# [DATA EXCERPTS]
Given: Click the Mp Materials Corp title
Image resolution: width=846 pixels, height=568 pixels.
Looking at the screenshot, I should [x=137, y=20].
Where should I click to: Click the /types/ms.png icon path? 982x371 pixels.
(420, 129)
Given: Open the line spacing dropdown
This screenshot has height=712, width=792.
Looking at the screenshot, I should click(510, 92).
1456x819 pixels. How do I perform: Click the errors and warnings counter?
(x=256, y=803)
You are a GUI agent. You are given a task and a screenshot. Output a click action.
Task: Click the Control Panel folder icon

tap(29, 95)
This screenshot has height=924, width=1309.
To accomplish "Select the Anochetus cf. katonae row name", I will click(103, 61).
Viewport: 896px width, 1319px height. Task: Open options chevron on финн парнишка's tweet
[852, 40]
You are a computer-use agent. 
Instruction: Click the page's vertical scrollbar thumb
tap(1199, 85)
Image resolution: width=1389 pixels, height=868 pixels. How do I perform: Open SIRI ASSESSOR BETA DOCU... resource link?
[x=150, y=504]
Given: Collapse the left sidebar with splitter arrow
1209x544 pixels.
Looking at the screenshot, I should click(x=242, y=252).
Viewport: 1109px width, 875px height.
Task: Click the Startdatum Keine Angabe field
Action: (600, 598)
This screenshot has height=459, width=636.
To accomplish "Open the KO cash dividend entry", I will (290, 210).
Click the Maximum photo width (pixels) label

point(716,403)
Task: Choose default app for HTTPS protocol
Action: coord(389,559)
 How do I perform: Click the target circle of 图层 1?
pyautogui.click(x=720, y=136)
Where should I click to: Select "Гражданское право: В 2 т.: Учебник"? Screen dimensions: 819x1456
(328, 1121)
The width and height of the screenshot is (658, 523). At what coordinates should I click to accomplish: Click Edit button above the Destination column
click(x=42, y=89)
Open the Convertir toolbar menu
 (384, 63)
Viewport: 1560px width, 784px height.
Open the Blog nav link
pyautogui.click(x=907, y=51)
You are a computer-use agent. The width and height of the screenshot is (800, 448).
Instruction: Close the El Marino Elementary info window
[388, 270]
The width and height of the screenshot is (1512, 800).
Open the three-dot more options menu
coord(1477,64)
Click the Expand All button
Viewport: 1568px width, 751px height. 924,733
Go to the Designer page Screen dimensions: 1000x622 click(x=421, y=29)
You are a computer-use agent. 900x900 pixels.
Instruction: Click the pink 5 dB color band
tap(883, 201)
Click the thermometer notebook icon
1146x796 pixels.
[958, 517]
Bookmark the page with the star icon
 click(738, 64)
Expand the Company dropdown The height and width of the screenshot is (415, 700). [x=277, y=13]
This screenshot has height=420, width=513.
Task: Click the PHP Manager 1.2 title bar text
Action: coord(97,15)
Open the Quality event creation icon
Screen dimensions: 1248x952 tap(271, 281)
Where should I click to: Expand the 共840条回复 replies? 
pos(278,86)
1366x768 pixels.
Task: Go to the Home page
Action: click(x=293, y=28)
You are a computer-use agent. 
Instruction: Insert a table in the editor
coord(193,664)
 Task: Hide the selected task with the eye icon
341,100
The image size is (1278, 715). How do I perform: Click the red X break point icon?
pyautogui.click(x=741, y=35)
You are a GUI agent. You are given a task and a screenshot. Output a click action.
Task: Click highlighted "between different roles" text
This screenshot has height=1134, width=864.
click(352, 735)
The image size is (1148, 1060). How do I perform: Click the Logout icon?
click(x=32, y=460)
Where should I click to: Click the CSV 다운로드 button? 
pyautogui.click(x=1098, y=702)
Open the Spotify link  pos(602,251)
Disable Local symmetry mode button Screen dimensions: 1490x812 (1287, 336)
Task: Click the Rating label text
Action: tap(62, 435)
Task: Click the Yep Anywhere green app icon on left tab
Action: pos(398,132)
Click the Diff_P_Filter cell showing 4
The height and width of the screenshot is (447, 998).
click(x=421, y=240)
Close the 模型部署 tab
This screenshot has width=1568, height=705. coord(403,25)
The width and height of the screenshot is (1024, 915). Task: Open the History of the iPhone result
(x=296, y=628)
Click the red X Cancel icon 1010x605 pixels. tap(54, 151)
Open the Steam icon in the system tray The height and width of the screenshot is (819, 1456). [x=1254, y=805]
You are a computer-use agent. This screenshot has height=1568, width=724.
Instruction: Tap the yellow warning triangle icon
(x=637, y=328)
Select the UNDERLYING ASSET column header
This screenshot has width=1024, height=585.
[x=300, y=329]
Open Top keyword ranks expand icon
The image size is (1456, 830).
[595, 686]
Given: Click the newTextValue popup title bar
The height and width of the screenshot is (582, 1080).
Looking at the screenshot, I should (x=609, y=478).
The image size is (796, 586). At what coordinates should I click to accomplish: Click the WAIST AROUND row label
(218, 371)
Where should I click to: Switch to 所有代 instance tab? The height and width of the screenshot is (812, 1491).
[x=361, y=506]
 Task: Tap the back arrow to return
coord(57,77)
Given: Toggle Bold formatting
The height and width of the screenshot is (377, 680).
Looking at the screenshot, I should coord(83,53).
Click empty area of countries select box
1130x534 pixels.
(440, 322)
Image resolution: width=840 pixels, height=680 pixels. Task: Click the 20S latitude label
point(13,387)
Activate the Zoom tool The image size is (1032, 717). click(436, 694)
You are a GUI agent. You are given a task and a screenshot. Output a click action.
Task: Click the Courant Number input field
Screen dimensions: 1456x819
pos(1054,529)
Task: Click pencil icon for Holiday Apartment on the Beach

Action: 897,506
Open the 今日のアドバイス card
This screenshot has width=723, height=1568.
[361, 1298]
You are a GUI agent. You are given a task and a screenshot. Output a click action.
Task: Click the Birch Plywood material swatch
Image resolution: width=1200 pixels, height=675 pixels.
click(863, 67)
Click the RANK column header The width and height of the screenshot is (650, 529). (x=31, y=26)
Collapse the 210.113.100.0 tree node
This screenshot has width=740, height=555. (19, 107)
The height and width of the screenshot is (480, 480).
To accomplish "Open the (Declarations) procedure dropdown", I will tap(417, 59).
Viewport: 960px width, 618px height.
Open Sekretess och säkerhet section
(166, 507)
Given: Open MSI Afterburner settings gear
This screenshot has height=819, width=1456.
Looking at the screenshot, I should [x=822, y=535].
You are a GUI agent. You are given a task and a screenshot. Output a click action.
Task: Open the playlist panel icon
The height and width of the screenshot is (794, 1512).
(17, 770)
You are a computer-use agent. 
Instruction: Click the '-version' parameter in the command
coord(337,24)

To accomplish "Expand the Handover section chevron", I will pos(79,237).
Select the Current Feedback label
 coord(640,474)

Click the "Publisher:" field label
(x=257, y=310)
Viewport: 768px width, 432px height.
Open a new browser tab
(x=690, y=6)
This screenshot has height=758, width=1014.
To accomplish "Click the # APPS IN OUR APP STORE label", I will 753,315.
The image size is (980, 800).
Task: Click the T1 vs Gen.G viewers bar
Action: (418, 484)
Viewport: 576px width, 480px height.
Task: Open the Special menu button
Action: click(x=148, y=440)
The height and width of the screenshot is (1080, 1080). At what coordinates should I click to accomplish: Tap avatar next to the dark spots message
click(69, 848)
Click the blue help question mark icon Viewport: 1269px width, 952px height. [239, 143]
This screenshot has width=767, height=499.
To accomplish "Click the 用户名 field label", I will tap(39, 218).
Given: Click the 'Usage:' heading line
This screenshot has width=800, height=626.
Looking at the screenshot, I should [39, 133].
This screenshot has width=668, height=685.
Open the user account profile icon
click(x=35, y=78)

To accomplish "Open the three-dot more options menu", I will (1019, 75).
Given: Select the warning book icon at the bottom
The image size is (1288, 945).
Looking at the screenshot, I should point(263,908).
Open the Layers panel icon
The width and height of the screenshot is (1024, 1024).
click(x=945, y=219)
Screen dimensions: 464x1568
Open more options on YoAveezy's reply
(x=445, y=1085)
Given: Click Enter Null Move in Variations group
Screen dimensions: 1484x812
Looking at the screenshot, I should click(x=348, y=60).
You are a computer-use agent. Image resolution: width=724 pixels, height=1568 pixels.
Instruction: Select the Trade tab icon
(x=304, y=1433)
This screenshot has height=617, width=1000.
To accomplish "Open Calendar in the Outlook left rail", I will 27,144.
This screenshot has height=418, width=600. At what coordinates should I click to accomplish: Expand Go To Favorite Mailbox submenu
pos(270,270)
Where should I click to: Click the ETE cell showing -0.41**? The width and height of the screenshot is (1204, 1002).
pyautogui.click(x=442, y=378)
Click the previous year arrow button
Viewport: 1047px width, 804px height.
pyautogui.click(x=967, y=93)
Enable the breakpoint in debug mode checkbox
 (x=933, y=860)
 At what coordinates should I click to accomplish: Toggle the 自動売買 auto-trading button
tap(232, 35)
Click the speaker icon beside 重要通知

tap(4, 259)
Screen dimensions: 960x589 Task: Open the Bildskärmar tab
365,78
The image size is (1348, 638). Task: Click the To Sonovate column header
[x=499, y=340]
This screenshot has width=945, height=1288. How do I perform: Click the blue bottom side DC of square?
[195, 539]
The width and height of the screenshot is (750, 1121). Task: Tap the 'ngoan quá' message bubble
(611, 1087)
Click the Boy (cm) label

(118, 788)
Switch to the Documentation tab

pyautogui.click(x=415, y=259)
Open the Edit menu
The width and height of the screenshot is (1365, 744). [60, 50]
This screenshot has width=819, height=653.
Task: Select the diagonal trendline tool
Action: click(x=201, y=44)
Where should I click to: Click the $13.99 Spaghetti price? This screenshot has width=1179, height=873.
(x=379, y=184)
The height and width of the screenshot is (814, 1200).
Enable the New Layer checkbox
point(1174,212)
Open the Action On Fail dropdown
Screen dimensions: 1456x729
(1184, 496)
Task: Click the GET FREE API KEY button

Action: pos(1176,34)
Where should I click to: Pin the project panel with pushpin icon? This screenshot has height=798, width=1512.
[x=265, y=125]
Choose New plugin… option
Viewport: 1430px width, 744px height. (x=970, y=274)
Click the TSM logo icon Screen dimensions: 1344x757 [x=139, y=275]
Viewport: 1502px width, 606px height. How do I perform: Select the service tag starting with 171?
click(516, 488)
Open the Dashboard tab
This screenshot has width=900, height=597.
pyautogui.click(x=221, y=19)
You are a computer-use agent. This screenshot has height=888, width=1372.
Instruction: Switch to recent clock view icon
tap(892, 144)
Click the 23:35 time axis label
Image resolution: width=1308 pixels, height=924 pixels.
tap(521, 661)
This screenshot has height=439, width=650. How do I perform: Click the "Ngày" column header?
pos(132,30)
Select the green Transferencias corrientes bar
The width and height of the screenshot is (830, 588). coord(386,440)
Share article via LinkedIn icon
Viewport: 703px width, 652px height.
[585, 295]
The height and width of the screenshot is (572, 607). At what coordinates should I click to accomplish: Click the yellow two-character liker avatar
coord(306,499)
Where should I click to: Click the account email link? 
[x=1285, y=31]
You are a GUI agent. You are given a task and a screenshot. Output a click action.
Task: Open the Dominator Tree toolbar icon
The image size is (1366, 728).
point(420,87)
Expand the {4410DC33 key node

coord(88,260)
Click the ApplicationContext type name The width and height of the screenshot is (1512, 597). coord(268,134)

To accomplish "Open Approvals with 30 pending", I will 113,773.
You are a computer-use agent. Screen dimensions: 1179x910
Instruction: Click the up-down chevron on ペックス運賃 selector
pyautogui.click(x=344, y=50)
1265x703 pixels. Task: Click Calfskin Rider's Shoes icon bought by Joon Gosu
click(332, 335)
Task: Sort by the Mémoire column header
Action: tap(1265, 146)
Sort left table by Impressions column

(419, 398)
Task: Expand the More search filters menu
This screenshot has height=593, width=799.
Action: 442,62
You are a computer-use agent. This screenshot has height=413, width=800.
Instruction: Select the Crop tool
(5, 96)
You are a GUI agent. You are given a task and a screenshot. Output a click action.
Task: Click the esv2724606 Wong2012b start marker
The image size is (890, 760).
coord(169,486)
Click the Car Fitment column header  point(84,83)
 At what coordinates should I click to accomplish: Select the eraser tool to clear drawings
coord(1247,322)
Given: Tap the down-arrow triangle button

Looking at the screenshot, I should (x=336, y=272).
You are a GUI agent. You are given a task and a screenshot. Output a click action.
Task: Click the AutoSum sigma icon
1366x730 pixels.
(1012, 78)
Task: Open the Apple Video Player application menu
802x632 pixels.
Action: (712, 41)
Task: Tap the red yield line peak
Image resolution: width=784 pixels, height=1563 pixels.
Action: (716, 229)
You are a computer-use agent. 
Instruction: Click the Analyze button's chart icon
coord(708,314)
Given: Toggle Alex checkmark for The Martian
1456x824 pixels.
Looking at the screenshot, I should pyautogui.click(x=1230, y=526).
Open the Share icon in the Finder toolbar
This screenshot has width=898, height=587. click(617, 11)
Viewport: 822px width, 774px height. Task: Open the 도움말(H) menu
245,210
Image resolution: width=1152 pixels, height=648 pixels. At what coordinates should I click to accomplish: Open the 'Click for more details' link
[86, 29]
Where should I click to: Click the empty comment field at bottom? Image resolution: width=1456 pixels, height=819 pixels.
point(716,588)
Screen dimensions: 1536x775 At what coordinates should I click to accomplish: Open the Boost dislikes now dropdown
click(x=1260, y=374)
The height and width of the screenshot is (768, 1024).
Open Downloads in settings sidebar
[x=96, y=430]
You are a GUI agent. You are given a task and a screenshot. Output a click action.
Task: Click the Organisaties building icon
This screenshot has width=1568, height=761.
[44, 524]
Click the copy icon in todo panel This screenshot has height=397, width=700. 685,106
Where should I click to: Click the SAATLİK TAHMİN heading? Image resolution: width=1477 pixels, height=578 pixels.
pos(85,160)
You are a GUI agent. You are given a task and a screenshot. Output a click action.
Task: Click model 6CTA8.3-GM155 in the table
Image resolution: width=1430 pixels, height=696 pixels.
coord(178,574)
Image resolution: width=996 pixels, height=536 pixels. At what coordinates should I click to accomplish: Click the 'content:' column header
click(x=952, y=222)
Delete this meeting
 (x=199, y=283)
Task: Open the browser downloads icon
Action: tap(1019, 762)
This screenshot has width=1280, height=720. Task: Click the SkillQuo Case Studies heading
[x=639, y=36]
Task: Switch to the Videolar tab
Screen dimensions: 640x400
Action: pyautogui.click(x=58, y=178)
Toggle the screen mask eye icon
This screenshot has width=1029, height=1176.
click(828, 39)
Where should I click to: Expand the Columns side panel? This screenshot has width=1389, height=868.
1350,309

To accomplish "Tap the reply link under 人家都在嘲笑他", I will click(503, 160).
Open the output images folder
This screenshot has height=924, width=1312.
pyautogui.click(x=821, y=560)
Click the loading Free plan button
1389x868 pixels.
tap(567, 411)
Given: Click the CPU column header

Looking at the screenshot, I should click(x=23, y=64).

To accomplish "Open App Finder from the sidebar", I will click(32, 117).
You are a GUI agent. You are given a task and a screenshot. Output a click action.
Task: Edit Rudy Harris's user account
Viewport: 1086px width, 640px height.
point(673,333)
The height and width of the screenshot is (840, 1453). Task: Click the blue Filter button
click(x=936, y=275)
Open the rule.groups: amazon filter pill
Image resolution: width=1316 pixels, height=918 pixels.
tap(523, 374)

# [SHORT TASK]
Extract the lines of the listing from the line containing "Where should I click to: Pin" to the line containing "pyautogui.click(x=221, y=19)", both included, and reproduce them verbatim.

# [EXERCISE ANSWER]
Where should I click to: Pin the project panel with pushpin icon? This screenshot has height=798, width=1512.
[x=265, y=125]
Choose New plugin… option
Viewport: 1430px width, 744px height. (x=970, y=274)
Click the TSM logo icon Screen dimensions: 1344x757 [x=139, y=275]
Viewport: 1502px width, 606px height. How do I perform: Select the service tag starting with 171?
click(516, 488)
Open the Dashboard tab
This screenshot has width=900, height=597.
pyautogui.click(x=221, y=19)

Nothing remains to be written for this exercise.